Extrait du document
D’abord lorsque j’ai quitté Paris au début des années 1980 pour émigrer au Québec. Et l’histoire mérite d’être brièvement racontée. Mon émigration s’est faite à la suite de nombreux allers-retours entre Paris et Montréal, à l’occasion de mon exposition d’art sociologique au Musée d’art contemporain de Montréal en 1980, puis du fait que j’ai alors enseigné simultanément à la Sorbonne et à l’Université de Montréal. Malgré ces nombreux allers-retours avec de lourdes valises chaque fois pleines de mes livres personnels et de mes archives, outre quelques chemises, j’étais incapable d’emporter tout ce que j’avais accumulé depuis une dizaine d’années d’archives et de mes propres œuvres. J’ai donc convenu avec Jean-Paul Ameline, une rencontre de hasard, mais qui était entré dans l’équipe du Centre Pompidou récemment créé (1977), et qui me l’a offert lors de cette seule rencontre, de lui confier tous ces cartons de correspondances internationales et d’archives d’art sociologique qui remplissaient ma maison-entrepôt  boulevard de Charonne et les placards de l’École sociologique interrogative que j’avais installée dans ma cave, ainsi qu’un certain nombre de mes œuvres, celles qui n’avaient pas été transportées par le Musée d’art contemporain de Montréal pour mon exposition, et que je renonçais à déménager avec moi dans mes valises d’émigrant : des panneaux en tôle émaillée de signalisation imaginaire, des essuie-mains et toiles et les quelques 400 sachets d’œuvres déchirées d’hygiène de l’art, etc. J’en avais trop ! Il est donc venu chez moi un jour de 1982 ou 1983 une dizaine de fois avec sa vieille 4L Renault que nous remplissions chaque fois à ras-bord et qu’il déversait je ne sais où dans un espace de réserve au Centre Pompidou. 
J’ai fait ma vie à Montréal, sans plus m’en soucier, ni en entendre parler jusqu’au jour, peut-être en 2000, ou plus tard, où j’ai découvert mon nom sur le site internet du Centre Pompidou, soudain nommé « Fonds Hervé Fischer ». Surprise ! Cherchant un peu plus, j’ai vu que ce Fonds à mon nom était situé à la Bibliothèque Kandinsky. Et que mes œuvres abandonnées étaient elles aussi répertoriées, quant à elles dans la collection du Musée national d’art moderne du Centre Pompidou. 
Ce n’est que plus tard, lorsque Bernard Blistène, le directeur du MNAM m’a invité à venir le rencontrer à 9h du matin un jour de juin 2015, que j’ai fait sa connaissance, ainsi que celle de Sophie Duplaix, conservatrice en chef des Collections contemporaines au Musée national d’art moderne. J’ai alors appris que Sophie Duplaix avait découvert ces cartons abandonnés et décidé de les inventorier avec un ou une stagiaire, ainsi que les œuvres et d’en proposer l’intégration officielle dans les collections et archives du Centre. Et j’ai appris ce même matin que Bernard Blistène me proposait d’exposer mon travail de juin à septembre 2017 au Centre Pompidou et que Sophie Duplaix serait la commissaire de mon exposition « Hervé Fischer et l’art sociologique ». Je n’ai rien demandé, mais je leur dois beaucoup.

Données d'entrée
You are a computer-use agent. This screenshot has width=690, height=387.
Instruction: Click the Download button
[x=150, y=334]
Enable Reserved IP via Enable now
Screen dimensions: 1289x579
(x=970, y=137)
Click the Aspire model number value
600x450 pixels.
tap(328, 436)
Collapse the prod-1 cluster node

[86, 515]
* * *
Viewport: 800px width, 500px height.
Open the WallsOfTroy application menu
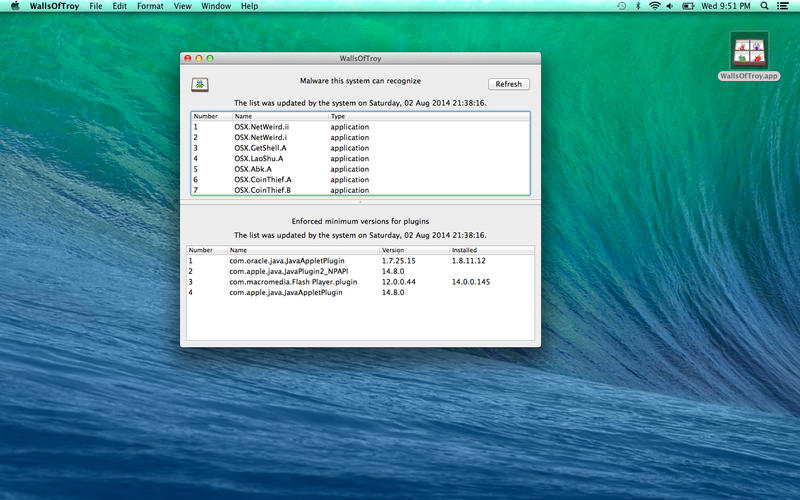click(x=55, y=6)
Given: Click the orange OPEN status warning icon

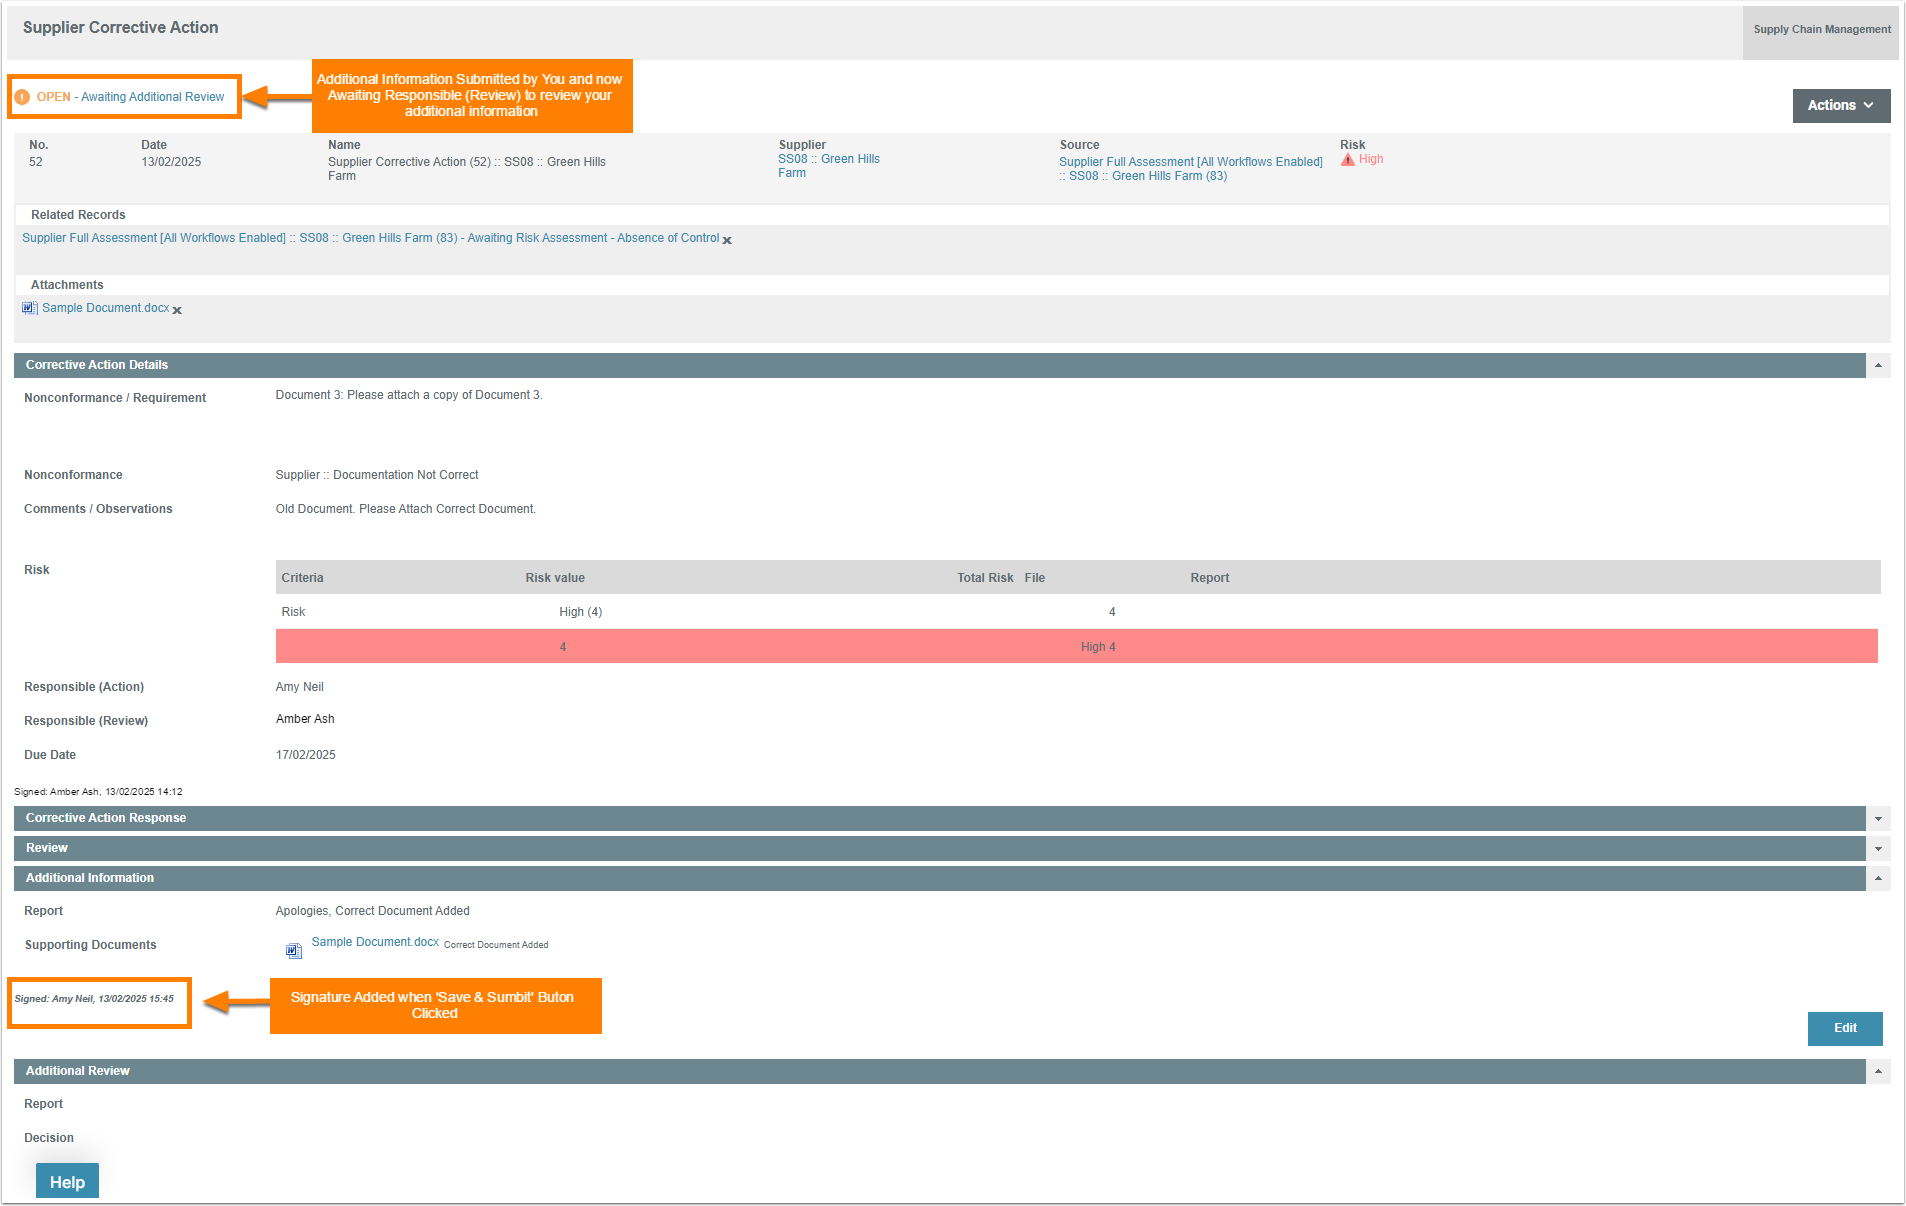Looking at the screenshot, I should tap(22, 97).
* * *
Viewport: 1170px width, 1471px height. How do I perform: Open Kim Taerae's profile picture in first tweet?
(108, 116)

Consigne
Transcrivez, s'il vous plaît, le passage de l'extrait sur les archives confiées au Centre Pompidou qui commence à « Ce n’est que » et se termine à « leur dois beaucoup. ».

Corrigé
Ce n’est que plus tard, lorsque Bernard Blistène, le directeur du MNAM m’a invité à venir le rencontrer à 9h du matin un jour de juin 2015, que j’ai fait sa connaissance, ainsi que celle de Sophie Duplaix, conservatrice en chef des Collections contemporaines au Musée national d’art moderne. J’ai alors appris que Sophie Duplaix avait découvert ces cartons abandonnés et décidé de les inventorier avec un ou une stagiaire, ainsi que les œuvres et d’en proposer l’intégration officielle dans les collections et archives du Centre. Et j’ai appris ce même matin que Bernard Blistène me proposait d’exposer mon travail de juin à septembre 2017 au Centre Pompidou et que Sophie Duplaix serait la commissaire de mon exposition « Hervé Fischer et l’art sociologique ». Je n’ai rien demandé, mais je leur dois beaucoup.